It is obvious the performance of noise reduction algorithms that are based on spectrum subtraction is greatly dependent on the accuracy of the noise spectrum estimation. Voice activity detection (VAD) provides the information about the presence or absence of the local speech. Noise estimation can be carried out when the local speech is silent and the frames under consideration contains noise only.
Figure 1 shows a typical noisy speech spectrum. The overall blue background represents the background noise while the light-colored areas represent the speech segments. If a VAD can exclude out the speech segments the background noise can be easily estimated by a windowed averaging. Most commonly used noise estimation algorithms perform such a practice.

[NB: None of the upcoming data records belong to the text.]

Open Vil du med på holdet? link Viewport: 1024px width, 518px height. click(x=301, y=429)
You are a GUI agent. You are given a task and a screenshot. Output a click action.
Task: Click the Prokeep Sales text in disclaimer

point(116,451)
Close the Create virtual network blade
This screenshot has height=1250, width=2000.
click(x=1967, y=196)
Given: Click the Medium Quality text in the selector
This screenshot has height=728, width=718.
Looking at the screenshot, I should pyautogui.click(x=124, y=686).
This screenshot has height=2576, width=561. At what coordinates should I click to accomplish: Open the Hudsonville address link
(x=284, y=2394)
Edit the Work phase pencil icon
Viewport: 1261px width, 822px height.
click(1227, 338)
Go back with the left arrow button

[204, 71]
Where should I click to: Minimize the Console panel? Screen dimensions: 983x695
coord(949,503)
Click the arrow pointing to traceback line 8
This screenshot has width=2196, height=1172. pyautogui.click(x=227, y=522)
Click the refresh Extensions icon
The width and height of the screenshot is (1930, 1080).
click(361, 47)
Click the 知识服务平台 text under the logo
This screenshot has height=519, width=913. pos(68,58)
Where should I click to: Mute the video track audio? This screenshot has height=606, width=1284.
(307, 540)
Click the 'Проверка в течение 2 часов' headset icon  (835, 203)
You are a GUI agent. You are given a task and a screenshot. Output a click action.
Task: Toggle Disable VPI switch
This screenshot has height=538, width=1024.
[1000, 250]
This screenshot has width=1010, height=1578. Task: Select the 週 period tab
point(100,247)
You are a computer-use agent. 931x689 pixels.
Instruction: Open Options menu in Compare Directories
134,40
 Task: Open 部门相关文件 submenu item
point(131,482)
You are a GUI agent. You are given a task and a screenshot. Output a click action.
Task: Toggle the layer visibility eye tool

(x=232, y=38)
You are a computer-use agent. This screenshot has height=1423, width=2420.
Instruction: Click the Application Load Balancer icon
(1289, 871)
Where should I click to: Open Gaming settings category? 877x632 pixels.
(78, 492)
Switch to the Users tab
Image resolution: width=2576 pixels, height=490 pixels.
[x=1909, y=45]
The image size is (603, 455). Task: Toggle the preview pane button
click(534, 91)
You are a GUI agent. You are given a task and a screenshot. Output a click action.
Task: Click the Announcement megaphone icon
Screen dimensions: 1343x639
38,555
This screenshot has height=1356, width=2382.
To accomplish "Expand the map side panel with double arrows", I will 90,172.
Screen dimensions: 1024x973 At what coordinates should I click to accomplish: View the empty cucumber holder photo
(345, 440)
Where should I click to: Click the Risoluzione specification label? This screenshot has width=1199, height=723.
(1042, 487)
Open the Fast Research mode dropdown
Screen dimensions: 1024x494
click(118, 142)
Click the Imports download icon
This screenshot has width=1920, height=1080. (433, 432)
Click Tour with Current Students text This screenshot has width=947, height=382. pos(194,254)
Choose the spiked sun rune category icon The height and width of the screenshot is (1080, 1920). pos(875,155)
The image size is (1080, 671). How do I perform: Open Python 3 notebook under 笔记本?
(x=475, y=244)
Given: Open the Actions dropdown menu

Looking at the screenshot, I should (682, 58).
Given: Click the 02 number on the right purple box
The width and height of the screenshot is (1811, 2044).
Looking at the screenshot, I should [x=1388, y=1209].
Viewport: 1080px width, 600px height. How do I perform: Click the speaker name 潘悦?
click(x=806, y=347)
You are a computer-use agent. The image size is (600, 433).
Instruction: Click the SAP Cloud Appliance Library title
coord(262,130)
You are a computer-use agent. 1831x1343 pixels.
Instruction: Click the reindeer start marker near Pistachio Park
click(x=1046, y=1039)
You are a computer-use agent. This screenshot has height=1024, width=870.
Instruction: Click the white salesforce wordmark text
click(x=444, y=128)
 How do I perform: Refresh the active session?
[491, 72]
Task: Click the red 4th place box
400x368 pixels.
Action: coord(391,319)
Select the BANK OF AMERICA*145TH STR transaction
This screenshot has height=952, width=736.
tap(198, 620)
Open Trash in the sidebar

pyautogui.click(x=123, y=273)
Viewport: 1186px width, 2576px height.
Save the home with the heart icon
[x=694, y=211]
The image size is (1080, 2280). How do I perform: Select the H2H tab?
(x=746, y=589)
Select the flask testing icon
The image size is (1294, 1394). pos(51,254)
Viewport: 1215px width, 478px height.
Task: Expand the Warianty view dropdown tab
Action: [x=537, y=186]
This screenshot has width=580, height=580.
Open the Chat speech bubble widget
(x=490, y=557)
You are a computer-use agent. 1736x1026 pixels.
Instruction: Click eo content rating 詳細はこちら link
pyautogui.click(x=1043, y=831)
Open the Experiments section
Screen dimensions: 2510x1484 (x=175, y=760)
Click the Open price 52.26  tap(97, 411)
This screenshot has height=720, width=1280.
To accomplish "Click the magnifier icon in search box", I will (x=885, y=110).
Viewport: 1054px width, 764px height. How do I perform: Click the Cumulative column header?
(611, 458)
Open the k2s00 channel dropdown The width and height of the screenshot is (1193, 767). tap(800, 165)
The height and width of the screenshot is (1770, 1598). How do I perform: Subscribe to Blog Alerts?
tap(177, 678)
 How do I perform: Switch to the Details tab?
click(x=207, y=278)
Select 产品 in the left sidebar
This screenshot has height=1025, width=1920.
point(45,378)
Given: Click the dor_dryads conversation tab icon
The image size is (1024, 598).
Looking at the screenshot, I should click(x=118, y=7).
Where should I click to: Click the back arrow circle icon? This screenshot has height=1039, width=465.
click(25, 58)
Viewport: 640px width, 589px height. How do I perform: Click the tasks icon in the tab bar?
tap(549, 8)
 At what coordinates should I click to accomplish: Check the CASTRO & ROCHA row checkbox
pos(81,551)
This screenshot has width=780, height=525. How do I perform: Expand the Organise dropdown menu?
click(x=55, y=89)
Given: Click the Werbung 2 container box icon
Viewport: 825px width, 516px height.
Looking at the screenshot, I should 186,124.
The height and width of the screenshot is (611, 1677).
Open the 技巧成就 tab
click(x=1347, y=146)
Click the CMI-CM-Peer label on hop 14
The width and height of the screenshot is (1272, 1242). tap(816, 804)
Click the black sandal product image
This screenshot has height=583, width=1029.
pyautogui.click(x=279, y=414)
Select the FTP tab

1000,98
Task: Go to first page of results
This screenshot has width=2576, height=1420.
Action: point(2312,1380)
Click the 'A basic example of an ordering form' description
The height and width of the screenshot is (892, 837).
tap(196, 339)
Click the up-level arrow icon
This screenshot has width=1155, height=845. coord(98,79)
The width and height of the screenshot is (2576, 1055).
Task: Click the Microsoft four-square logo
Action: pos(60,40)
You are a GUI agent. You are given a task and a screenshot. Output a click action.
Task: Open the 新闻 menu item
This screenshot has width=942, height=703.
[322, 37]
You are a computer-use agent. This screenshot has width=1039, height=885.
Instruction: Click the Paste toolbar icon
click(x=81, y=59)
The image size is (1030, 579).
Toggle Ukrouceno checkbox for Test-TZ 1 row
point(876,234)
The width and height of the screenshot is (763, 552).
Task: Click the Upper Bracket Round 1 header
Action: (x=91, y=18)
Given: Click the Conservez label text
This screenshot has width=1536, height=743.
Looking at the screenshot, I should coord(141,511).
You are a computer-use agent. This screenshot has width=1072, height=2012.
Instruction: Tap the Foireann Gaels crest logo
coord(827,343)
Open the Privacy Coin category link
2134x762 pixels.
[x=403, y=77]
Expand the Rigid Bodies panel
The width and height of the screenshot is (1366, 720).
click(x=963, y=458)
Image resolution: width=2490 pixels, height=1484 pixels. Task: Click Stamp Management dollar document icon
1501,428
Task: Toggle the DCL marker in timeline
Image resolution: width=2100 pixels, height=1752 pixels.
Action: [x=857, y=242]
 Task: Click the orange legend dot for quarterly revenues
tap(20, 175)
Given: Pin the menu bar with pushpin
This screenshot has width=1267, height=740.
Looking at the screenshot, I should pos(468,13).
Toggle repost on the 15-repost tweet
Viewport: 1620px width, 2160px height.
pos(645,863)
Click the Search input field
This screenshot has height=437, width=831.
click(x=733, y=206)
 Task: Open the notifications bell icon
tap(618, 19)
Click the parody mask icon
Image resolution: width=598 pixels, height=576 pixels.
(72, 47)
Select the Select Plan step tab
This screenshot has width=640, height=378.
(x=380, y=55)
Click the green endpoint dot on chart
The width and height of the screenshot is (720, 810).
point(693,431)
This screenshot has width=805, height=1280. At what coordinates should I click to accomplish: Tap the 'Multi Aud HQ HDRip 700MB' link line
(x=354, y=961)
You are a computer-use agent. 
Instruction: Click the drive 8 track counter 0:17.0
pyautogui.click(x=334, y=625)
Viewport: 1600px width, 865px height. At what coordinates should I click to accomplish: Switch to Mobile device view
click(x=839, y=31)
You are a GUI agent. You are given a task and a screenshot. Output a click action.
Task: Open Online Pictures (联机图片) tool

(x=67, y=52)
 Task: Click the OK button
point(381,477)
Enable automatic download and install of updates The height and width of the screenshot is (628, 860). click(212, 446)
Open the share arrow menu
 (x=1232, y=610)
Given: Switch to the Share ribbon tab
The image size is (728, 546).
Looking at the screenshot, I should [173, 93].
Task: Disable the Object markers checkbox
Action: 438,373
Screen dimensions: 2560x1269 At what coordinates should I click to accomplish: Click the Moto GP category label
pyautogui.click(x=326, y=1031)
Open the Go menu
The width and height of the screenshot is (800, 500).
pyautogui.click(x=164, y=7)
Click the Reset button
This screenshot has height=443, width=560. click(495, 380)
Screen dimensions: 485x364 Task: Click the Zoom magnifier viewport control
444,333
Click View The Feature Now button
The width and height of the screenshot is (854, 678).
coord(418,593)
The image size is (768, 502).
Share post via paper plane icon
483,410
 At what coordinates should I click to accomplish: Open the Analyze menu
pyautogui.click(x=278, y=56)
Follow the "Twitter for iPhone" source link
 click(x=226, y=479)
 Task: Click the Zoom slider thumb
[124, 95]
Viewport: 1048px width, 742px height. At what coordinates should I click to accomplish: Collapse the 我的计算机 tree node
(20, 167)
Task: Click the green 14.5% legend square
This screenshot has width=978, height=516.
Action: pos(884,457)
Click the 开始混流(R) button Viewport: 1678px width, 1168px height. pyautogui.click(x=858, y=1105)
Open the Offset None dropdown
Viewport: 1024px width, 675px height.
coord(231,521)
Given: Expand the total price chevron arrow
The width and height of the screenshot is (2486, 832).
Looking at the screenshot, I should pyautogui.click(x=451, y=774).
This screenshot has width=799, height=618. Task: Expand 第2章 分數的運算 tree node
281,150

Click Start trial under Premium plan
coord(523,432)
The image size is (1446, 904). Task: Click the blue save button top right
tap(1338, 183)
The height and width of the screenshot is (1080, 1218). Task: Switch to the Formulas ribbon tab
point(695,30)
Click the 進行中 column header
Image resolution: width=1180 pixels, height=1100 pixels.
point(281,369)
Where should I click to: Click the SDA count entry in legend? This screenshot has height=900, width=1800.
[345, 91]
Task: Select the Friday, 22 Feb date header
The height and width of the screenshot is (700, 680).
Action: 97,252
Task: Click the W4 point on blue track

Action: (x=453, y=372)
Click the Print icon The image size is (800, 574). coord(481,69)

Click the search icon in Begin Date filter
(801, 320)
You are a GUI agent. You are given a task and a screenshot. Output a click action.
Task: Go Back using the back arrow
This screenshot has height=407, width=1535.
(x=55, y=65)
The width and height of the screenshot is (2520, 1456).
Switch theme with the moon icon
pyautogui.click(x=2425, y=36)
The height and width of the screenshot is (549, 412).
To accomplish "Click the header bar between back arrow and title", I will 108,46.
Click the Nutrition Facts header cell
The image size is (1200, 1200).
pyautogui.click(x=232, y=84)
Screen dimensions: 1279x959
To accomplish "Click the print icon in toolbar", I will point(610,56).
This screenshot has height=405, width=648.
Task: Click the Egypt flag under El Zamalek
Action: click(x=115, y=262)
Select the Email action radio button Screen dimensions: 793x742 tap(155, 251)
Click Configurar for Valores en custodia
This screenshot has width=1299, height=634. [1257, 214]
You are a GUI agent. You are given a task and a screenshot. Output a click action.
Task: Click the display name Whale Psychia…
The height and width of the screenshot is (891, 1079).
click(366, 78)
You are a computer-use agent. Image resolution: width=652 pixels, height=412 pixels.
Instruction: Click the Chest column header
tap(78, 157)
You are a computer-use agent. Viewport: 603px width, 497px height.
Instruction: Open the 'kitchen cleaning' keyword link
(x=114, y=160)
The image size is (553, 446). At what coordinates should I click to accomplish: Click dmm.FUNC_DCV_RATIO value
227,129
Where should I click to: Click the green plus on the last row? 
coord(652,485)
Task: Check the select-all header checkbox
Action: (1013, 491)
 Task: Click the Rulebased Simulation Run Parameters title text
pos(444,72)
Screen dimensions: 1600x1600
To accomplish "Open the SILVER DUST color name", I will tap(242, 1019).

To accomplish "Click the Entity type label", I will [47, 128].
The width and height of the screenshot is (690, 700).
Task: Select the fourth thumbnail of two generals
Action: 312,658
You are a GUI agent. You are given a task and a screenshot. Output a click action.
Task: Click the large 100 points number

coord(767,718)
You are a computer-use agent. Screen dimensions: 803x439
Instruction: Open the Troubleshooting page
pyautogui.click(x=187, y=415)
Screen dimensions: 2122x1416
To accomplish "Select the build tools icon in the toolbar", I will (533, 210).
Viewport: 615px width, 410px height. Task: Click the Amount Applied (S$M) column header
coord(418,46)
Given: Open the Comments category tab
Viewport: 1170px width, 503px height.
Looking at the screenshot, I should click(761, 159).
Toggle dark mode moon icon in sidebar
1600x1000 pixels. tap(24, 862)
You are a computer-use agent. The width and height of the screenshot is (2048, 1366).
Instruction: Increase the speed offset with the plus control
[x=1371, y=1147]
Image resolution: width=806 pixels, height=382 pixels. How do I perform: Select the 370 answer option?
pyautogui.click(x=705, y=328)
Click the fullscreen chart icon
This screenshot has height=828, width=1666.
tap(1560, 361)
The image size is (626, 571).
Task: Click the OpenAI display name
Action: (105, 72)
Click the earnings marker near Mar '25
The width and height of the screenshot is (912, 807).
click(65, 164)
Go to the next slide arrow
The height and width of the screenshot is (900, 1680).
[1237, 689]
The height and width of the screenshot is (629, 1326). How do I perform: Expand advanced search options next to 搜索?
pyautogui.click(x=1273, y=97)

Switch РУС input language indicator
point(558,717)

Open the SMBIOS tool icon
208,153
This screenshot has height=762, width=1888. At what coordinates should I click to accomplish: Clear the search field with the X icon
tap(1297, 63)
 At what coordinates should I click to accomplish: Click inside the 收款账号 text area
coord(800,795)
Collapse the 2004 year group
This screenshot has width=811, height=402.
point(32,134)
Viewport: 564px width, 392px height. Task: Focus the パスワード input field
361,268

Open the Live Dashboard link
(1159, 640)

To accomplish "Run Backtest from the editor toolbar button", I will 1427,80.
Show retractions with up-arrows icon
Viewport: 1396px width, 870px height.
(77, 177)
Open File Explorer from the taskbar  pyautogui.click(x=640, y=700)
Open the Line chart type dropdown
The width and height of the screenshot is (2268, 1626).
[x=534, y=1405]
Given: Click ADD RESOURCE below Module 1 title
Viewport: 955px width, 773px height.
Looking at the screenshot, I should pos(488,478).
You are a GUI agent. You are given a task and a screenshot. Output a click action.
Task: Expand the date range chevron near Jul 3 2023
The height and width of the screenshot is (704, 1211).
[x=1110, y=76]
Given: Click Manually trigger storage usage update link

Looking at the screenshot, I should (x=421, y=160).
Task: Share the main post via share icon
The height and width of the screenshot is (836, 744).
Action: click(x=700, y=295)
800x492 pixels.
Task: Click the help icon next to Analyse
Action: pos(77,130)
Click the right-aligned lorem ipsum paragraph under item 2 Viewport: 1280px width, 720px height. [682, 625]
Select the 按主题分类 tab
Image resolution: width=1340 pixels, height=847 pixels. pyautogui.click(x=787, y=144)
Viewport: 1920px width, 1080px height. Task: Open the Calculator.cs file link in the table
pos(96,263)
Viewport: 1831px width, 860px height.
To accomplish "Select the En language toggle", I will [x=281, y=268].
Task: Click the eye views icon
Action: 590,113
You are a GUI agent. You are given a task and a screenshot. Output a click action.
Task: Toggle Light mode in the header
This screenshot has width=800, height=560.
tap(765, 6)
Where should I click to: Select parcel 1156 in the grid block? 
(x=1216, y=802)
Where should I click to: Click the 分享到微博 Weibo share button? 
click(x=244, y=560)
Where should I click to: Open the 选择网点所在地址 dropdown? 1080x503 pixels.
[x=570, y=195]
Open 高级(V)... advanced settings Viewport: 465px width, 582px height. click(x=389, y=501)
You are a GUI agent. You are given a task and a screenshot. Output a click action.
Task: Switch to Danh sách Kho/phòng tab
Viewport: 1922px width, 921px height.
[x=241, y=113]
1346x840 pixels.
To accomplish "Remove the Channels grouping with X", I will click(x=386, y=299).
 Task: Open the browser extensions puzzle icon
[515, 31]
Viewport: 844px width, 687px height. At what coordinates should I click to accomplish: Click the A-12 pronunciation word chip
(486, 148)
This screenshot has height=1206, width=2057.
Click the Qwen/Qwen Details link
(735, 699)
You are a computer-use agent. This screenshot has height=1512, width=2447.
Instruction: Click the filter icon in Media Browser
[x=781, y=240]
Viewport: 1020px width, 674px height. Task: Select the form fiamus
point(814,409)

The above simple procedure works well when the background noise is stationary. However in many applications, the background noise may be rather dynamic, the variance of the background noise changes dramatically from time to time. Therefore, averaging over a long period of time or multiple frames would not be a good indication of the local noise level. Tuning window length for the tradeoff between tracking the dynamics and the estimation accuracy is more an art than a science.
In addition to noise dynamics, it would also help the performance if we can continue updating the noise estimation without interruption during segments where there is speech. In some applications, constant double talk may be a norm than an exception. The capability to analyze the speech segments and obtain background noise values is critical during speech segments. We will address this issue in a separate article.